Press Release: UCTV Explores Climate Change, Global Warming Tuesday Nights in November (10/26/2005)

UCTV Explores Climate Change, Global Warming Tuesday Nights in November

La Jolla, October 26, 2005--With devastating hurricanes dominating the news, one can't help but ask the question "Is Global Warming Strengthening the Power of Hurricanes?" This question and many others dealing global warming and our environment are presented and discussed every Tuesday night at 9:00PM in November. Take advantage of this unique opportunity to hear in-depth information about this important topic from some of the world's leading experts.

Tuesday, November 1
Perspectives on Ocean Science: Ice, Ocean and Eddies: An Arctic Perspective on Climate Change
Scripps Institution of Oceanography's Robert Pinkel provides a window into the cold world of Arctic oceanography and illustrates how the interplay between sea ice and ocean circulation impacts Earth's climate.

Tuesday, November 8
Energy and Climate: Challenges and Solutions
UCSD Division of Physical Sciences presents a discussion on global warming and the prospects of a hydrogen economy. The featured speakers are: Joseph J. Romm, executive director of the Center for Energy and Climate Solutions and author of The Hype About Hydrogen - Fact and Fiction in the Race to Save the Climate; and Franklin M. (Lynn) Orr, Jr. professor of petroleum engineering and project director of the Global Climate and Energy Project at Stanford University.

Tuesday, November 15
Is Global Warming Strengthening The Power Of Hurricanes?
Hurricanes Katrina and Rita have fueled debate over whether global warming is making tropical cyclones more powerful and whether human activity is to blame.
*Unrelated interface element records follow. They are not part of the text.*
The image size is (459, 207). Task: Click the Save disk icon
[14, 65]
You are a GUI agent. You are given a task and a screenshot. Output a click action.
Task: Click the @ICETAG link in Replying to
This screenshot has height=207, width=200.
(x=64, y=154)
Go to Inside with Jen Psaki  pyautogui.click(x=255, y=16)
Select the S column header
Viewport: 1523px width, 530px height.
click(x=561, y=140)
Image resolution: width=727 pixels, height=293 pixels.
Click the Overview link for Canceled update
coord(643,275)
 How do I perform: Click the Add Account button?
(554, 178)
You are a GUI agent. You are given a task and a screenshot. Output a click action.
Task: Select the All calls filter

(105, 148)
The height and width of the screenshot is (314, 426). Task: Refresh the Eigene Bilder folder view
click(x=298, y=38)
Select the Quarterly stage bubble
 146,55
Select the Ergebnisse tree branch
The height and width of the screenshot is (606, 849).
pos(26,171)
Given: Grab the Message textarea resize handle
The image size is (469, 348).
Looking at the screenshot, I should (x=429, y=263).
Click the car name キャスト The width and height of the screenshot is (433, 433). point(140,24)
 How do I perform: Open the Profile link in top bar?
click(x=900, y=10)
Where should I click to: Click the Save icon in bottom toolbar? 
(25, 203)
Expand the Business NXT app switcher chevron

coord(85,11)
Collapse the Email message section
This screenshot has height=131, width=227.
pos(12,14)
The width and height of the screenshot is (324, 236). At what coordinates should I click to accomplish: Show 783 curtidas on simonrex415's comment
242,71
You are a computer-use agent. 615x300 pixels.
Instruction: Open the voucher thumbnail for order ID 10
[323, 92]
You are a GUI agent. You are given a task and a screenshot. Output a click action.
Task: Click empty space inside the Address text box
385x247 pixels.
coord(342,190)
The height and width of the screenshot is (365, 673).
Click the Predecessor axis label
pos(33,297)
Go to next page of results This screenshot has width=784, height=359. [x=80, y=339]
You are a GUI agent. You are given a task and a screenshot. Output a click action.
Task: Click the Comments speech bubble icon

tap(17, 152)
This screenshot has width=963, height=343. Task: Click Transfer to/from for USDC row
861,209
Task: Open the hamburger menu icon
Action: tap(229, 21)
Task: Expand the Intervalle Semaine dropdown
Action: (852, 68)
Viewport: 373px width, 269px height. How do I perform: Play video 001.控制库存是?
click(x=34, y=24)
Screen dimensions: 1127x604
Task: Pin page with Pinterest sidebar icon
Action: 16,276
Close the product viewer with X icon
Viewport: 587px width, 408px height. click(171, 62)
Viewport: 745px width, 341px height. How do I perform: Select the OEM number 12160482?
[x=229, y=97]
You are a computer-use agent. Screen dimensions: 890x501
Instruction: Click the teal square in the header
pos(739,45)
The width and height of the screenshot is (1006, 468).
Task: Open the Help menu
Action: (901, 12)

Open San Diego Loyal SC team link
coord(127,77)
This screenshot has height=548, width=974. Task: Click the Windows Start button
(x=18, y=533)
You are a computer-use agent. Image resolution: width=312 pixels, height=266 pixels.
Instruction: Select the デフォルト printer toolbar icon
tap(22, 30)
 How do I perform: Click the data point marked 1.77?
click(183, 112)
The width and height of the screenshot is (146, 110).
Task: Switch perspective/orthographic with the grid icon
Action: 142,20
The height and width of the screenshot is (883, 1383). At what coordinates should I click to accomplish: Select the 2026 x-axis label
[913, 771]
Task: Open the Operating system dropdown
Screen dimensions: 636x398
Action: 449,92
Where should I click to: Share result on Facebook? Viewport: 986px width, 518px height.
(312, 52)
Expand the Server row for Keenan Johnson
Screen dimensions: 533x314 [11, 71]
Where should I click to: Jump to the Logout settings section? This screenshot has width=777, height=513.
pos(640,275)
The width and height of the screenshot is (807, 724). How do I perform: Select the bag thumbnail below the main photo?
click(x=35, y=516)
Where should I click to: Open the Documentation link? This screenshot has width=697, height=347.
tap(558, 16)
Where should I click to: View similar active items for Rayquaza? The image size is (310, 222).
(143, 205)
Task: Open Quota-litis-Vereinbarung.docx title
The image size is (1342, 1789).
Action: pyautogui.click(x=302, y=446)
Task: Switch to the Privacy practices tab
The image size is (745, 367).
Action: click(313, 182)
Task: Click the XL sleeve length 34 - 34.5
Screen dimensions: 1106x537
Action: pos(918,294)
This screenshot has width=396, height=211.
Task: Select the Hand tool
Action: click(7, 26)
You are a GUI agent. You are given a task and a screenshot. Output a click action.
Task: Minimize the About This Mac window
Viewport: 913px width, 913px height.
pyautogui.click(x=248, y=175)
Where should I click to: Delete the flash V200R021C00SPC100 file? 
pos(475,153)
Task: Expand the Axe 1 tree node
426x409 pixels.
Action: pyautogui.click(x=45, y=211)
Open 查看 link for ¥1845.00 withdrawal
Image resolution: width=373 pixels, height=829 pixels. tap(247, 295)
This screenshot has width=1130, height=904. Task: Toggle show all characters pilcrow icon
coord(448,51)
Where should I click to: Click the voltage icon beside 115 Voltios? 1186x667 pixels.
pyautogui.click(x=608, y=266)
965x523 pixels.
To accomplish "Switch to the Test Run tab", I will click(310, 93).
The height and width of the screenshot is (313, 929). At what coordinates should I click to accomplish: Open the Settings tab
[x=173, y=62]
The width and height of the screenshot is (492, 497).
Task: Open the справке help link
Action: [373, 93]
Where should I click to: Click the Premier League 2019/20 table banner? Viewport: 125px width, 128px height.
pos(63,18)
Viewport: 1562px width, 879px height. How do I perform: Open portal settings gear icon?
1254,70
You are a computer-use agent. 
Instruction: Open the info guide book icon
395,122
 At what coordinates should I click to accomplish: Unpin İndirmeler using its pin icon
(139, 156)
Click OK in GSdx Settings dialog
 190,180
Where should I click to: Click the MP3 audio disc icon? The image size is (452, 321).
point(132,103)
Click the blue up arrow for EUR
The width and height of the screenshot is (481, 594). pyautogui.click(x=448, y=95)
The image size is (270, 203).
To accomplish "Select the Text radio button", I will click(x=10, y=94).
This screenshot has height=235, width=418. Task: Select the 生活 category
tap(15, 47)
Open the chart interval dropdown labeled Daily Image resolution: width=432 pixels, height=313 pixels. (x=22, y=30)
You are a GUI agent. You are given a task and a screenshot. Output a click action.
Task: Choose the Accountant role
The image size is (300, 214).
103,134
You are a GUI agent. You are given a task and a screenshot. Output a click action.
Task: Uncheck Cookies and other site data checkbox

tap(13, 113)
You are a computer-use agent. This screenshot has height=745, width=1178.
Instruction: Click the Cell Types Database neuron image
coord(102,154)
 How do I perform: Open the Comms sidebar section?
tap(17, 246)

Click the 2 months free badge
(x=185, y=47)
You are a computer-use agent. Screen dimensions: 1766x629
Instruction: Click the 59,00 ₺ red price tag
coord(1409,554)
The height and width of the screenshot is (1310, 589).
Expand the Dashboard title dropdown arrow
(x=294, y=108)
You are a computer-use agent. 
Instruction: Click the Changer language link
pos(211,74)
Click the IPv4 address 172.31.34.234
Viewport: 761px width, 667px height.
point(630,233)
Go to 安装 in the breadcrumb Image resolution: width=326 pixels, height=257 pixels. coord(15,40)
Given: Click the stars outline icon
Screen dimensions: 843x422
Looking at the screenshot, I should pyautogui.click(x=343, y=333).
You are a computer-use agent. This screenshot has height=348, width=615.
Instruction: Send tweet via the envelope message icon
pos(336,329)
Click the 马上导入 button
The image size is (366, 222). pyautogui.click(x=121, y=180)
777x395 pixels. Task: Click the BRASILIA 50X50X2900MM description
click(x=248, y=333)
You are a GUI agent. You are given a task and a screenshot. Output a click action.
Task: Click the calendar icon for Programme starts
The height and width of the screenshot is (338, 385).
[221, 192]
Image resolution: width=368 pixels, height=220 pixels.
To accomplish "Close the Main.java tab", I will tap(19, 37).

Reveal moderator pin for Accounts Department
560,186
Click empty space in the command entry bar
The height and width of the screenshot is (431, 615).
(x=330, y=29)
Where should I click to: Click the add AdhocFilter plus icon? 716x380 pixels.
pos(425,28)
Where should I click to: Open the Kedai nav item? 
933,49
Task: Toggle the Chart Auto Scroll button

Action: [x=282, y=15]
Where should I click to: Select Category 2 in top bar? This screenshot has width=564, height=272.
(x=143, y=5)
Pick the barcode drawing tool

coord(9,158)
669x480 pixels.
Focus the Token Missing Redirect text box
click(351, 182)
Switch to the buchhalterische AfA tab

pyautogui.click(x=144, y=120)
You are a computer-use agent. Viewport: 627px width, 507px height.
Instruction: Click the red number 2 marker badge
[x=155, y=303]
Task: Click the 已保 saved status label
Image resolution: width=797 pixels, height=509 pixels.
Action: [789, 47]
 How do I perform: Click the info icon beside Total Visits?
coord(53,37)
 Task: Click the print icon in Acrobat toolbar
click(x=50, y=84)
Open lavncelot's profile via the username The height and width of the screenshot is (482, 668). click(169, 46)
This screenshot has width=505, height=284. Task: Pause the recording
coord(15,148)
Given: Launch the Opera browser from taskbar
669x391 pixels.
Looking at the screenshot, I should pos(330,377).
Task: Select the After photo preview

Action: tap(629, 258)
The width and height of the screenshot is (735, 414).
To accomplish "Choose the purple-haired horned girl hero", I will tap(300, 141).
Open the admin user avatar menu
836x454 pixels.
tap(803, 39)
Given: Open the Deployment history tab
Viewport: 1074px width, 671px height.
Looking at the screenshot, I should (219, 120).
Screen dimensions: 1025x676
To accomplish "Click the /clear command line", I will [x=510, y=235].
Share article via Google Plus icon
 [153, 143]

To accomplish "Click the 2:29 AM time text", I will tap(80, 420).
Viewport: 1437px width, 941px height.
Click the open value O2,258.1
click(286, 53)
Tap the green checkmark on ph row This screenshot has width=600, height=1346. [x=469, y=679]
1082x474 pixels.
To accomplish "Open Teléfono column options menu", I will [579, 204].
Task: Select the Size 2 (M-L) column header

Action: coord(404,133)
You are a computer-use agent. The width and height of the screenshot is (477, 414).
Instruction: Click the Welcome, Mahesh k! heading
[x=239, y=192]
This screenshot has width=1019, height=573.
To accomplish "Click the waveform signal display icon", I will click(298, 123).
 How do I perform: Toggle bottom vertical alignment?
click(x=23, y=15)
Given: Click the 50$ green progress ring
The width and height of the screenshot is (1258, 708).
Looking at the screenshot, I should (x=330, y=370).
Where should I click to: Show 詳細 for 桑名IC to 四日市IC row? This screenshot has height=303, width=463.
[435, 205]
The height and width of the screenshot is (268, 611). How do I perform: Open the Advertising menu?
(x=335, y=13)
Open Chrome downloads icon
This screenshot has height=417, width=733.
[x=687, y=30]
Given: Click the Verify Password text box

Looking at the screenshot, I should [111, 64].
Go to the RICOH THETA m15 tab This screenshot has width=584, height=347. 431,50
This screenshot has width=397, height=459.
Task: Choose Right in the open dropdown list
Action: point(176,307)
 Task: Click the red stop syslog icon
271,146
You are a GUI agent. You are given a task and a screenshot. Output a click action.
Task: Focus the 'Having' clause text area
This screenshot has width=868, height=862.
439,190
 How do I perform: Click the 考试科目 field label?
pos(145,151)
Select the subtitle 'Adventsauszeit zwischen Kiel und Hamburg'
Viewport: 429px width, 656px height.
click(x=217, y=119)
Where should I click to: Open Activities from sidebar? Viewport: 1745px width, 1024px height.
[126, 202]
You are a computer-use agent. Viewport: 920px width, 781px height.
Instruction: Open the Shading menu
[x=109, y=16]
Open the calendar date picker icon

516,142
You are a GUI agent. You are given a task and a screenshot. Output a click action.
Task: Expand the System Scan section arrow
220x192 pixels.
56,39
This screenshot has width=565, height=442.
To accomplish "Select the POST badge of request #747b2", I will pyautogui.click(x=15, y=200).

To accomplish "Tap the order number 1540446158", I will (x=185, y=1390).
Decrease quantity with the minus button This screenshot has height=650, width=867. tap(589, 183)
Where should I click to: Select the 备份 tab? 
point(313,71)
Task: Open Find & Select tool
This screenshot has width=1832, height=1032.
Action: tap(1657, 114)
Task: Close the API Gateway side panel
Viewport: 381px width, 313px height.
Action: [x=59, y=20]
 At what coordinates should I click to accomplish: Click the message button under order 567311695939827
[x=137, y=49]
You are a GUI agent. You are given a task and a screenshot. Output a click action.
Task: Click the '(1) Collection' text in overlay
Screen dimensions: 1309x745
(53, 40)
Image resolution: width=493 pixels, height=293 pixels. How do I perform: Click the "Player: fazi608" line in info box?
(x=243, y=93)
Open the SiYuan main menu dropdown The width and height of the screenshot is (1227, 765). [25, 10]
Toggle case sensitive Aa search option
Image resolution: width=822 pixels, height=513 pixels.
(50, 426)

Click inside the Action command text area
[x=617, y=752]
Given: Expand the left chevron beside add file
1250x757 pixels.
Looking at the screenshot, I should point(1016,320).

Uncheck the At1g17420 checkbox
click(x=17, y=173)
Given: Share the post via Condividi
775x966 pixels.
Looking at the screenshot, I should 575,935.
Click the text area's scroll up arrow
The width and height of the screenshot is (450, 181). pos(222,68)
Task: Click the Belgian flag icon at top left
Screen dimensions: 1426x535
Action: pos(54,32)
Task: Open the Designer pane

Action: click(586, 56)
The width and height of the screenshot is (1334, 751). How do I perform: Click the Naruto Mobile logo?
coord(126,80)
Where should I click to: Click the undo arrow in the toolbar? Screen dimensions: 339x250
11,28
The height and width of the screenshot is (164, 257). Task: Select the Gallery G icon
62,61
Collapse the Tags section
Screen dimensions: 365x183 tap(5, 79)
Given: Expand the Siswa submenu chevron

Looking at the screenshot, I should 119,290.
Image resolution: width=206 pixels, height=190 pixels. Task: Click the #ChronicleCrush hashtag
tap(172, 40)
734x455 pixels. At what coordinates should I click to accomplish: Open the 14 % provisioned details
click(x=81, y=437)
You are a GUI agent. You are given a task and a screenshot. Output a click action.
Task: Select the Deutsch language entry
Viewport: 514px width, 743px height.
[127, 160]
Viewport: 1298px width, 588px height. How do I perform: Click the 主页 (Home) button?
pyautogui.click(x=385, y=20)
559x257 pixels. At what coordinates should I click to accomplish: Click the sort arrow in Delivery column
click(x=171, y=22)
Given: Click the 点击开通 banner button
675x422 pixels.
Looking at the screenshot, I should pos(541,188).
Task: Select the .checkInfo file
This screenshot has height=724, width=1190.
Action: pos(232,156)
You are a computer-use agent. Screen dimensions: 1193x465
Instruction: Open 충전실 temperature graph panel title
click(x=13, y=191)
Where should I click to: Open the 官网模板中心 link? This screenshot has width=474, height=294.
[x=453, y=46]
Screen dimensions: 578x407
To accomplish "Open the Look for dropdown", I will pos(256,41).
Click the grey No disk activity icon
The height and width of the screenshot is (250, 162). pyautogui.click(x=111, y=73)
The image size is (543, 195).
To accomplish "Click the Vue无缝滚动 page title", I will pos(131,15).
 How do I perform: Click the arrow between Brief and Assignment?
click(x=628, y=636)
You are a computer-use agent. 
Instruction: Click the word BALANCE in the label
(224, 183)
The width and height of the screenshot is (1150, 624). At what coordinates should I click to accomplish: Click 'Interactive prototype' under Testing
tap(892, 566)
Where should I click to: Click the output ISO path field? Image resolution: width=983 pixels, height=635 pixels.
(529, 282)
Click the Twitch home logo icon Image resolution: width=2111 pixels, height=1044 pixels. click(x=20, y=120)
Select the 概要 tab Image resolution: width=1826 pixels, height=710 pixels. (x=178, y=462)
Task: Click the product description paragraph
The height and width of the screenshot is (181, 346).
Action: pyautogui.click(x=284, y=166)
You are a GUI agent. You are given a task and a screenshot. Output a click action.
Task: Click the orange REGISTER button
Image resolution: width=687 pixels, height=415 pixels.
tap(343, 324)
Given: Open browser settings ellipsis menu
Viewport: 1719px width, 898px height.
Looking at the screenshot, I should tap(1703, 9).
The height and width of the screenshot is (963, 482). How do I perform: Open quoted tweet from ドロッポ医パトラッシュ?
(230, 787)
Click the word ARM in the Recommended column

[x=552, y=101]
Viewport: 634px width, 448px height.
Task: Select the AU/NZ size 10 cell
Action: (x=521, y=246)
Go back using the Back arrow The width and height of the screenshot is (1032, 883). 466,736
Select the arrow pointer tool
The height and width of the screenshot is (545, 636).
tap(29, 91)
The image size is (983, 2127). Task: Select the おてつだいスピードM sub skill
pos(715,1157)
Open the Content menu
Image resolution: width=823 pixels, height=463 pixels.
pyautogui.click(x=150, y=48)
Join a distinguished panel of experts from Scripps Institution of Oceanography and UCSD to learn more about the relationship between hurricanes and global warming and the potential economic impact.

Tuesday, November 15 (10:30PM)
Scripps Explorations 2005: Oceans and Air
For billions of years, our climate system has run on autopilot, making adjustments in one area in response to changing conditions elsewhere in the world. Today, the system is altered - industrial, transportation, and agricultural activities have affected the global climate in ways that are still not yet understood. At Scripps Institution of Oceanography, scientists are developing new instruments and networks for observing and analyzing the interactions between the oceans and atmosphere.

Tuesday, November 22
Perspectives on Ocean Science: Rapid Climate Change
Is climate variability affected by the ongoing addition of greenhouse gasses to Earth's atmosphere? Dr. Chris Charles explains how geological archives are shedding new light on the human impact on climate.

Tuesday, November 29
The Elements of Global Environmental Issues
Atmospheric Aerosols: Health, Environmental and Policy of Particulates in the US-Mexico Border Region. Featuring Mario Molina, Professor of Chemistry and Biochemistry, UCSD, Nobel Laureate, Chemistry (1995); Mark Thiemens, Dean, Division of Physical Sciences, UCSD; Enrique Hambleton, President of Board, Pronatura Noroeste; and Kimberley Prather, Professor of Chemistry and Biochemistry, UCSD.